Set task —
Reproduce the material below without any changes, beginning with its first line and stopping after the line that contains "pos(647,367)".

Extracted information —

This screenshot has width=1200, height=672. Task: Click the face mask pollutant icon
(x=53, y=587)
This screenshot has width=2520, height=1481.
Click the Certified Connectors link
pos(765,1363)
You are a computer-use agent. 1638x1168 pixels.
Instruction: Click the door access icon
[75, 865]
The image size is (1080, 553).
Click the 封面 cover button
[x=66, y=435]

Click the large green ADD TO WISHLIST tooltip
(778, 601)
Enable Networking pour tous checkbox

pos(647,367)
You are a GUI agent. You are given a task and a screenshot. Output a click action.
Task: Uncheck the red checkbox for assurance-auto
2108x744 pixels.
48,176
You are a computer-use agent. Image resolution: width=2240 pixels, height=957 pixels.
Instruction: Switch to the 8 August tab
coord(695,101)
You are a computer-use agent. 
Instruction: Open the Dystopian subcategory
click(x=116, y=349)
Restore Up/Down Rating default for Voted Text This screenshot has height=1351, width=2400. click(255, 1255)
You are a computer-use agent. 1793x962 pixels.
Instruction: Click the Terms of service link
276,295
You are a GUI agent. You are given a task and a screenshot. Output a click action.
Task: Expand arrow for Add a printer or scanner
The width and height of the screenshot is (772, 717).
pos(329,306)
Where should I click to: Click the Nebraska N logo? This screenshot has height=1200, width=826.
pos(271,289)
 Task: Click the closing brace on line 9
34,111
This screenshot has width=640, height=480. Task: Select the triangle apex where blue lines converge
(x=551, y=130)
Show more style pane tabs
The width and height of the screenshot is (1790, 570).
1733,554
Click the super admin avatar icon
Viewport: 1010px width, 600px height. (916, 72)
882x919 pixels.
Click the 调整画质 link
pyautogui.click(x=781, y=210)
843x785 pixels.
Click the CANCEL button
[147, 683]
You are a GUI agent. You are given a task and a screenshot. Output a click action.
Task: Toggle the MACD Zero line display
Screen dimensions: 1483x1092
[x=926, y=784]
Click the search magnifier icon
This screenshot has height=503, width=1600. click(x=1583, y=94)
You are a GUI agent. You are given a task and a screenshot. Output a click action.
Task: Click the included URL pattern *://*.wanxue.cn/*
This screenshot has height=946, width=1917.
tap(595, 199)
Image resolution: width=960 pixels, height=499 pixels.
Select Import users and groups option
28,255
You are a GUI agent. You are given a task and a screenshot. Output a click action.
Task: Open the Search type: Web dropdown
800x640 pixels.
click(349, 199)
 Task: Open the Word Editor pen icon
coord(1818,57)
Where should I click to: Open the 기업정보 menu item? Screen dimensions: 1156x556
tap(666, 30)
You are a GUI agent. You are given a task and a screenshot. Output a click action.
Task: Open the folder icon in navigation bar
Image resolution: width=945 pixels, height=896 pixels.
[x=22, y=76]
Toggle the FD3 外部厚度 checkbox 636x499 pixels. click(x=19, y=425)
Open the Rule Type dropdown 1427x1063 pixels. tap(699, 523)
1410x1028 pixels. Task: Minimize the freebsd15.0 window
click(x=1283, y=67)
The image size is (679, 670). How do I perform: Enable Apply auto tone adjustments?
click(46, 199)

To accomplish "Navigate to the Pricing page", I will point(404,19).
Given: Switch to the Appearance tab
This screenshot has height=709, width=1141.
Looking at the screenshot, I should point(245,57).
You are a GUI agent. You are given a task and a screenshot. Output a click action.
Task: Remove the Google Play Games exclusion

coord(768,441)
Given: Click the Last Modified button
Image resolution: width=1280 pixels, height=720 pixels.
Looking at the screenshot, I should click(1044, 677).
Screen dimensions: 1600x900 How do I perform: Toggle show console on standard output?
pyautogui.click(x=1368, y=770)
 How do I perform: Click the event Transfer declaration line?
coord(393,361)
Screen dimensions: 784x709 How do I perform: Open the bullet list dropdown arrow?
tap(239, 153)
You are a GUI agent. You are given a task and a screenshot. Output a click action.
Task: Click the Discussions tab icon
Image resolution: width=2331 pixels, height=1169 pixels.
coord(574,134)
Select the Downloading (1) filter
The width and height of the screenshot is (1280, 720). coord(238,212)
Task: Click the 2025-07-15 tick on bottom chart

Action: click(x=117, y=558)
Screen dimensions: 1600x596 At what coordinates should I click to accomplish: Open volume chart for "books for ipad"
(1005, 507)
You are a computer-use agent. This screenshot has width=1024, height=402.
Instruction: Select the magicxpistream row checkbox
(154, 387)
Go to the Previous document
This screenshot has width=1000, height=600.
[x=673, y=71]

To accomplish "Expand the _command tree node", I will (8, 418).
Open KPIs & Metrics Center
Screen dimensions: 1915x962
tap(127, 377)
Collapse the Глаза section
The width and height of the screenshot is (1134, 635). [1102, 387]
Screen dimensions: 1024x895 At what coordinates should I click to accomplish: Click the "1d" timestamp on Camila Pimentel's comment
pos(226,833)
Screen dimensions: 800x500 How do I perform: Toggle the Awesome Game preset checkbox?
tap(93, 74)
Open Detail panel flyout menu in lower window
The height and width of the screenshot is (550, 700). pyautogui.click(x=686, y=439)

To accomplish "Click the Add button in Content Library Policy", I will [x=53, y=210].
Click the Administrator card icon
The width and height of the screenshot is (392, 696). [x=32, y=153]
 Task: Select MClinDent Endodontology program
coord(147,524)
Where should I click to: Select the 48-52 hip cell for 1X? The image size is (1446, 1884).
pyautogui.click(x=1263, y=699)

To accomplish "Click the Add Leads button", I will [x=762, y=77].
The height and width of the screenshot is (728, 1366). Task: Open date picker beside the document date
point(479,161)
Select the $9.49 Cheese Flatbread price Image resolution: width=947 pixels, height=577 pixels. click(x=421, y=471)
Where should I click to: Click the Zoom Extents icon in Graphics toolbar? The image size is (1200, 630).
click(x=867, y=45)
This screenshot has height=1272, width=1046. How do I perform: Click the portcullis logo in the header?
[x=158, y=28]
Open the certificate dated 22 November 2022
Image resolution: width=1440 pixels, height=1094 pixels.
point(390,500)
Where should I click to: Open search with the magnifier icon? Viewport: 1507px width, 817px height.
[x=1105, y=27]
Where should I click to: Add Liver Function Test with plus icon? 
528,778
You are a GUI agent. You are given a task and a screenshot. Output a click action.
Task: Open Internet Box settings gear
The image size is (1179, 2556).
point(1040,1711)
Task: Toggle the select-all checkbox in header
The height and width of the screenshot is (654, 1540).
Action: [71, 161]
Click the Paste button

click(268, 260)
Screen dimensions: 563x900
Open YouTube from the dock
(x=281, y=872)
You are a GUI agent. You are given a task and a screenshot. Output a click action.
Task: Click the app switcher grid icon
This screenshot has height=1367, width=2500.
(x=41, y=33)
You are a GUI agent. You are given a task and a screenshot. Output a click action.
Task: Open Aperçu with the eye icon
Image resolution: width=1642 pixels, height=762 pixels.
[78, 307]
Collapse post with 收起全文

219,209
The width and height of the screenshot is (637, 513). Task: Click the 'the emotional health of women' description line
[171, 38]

Written answer —
This screenshot has width=1200, height=672. Task: Click the face mask pollutant icon
(x=53, y=587)
This screenshot has width=2520, height=1481.
Click the Certified Connectors link
pos(765,1363)
You are a computer-use agent. 1638x1168 pixels.
Instruction: Click the door access icon
[75, 865]
The image size is (1080, 553).
Click the 封面 cover button
[x=66, y=435]

Click the large green ADD TO WISHLIST tooltip
(778, 601)
Enable Networking pour tous checkbox

pos(647,367)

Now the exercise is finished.